• SUPPLIED DATA
-------

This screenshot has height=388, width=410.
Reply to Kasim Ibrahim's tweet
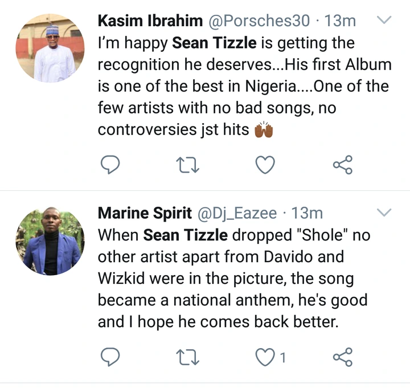click(x=109, y=165)
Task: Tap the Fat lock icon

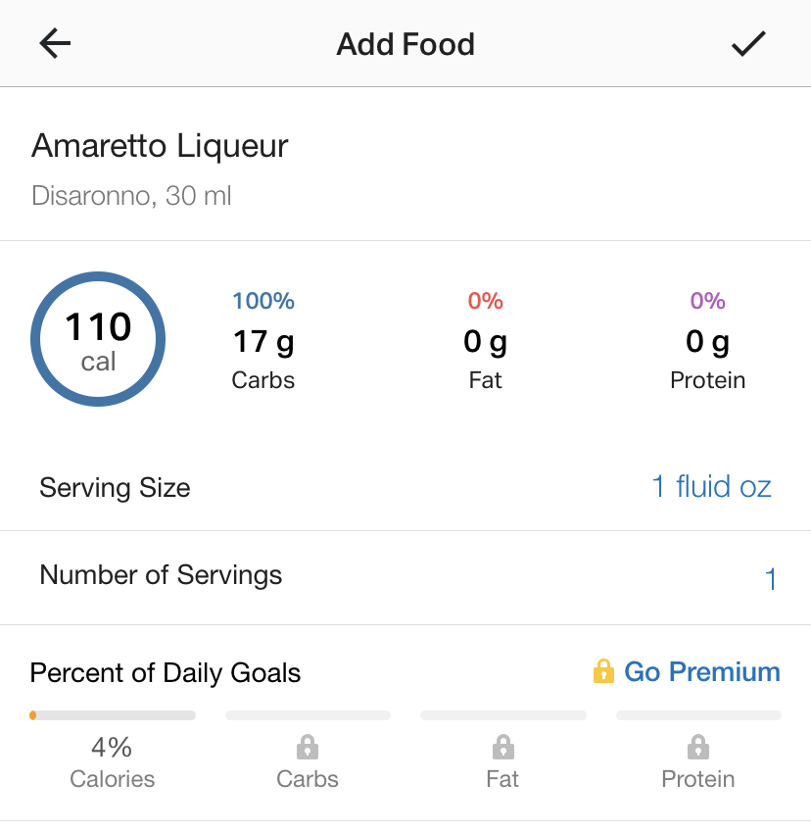Action: pyautogui.click(x=502, y=749)
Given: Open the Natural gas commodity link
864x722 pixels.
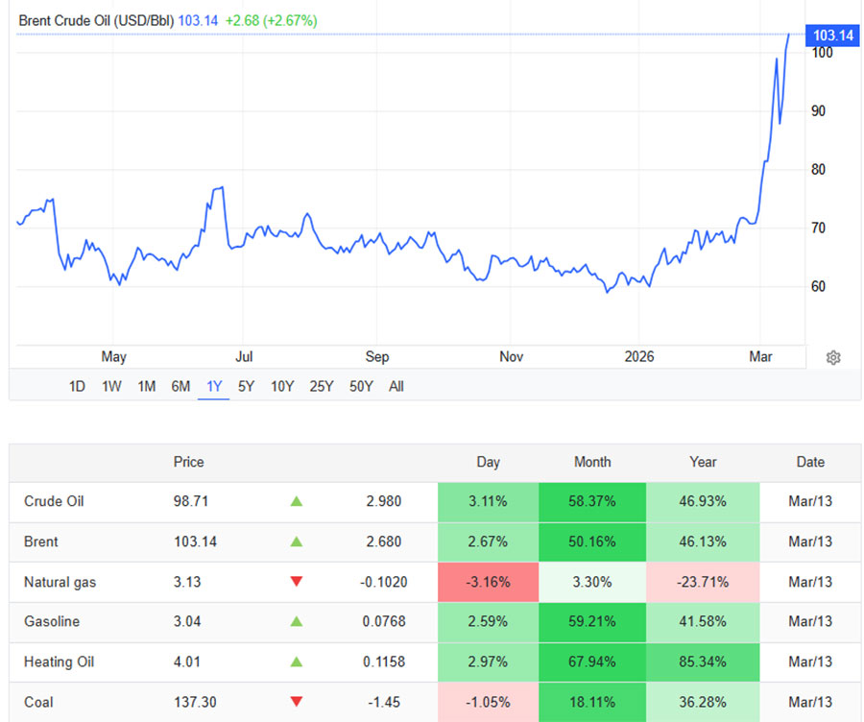Looking at the screenshot, I should (60, 582).

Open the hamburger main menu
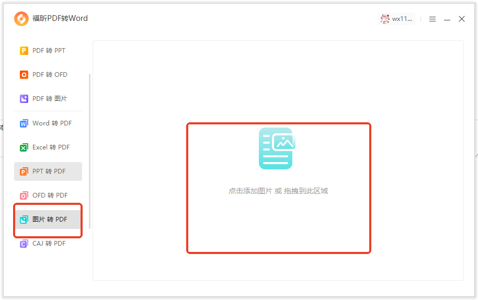click(433, 19)
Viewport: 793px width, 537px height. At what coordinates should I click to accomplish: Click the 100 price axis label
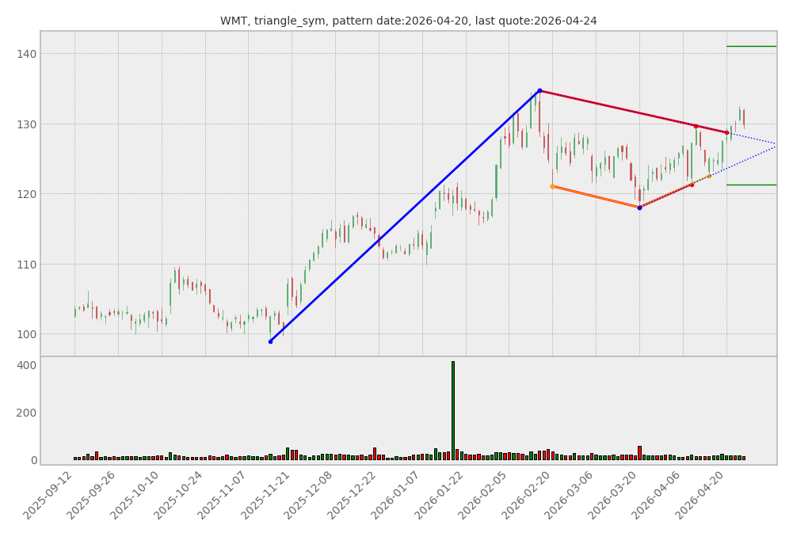coord(27,334)
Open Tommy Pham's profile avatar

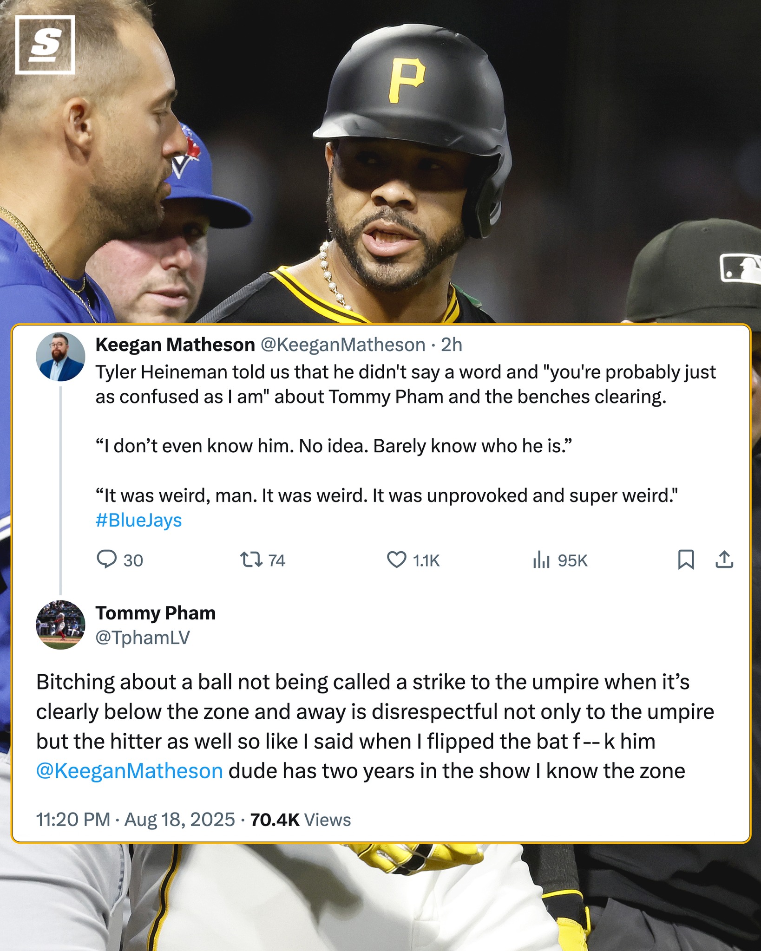click(x=60, y=625)
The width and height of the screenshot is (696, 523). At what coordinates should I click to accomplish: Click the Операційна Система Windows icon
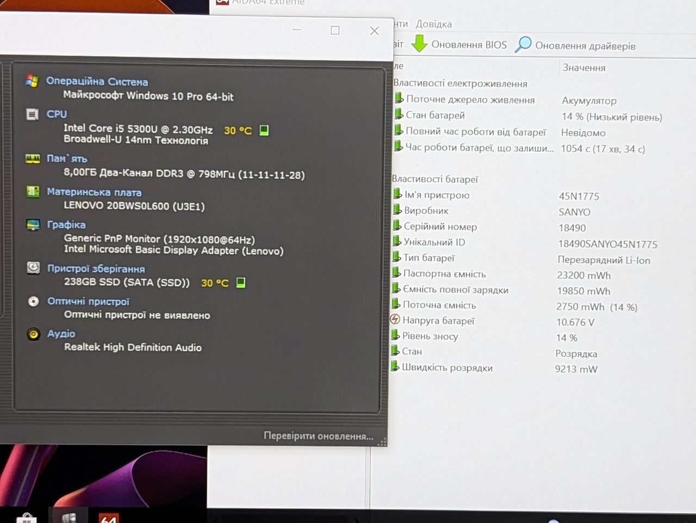point(32,81)
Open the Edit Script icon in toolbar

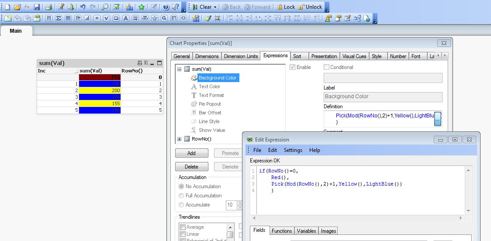pyautogui.click(x=61, y=7)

-------

• EXERCISE DESCRIPTION
Would you set down the records exactly, with no pictures included?

• RESULT OF THE EXERCISE
This screenshot has height=388, width=410.
Reply to Kasim Ibrahim's tweet
click(x=109, y=165)
Task: Tap the Fat lock icon

Action: pyautogui.click(x=502, y=749)
Given: Open the Natural gas commodity link
864x722 pixels.
Looking at the screenshot, I should (60, 582).

Open the hamburger main menu
click(433, 19)
Viewport: 793px width, 537px height. At what coordinates should I click to accomplish: Click the 100 price axis label
coord(27,334)
Open Tommy Pham's profile avatar

click(x=60, y=625)
The width and height of the screenshot is (696, 523). At what coordinates should I click to accomplish: Click the Операційна Система Windows icon
point(32,81)
Open the Edit Script icon in toolbar

pyautogui.click(x=61, y=7)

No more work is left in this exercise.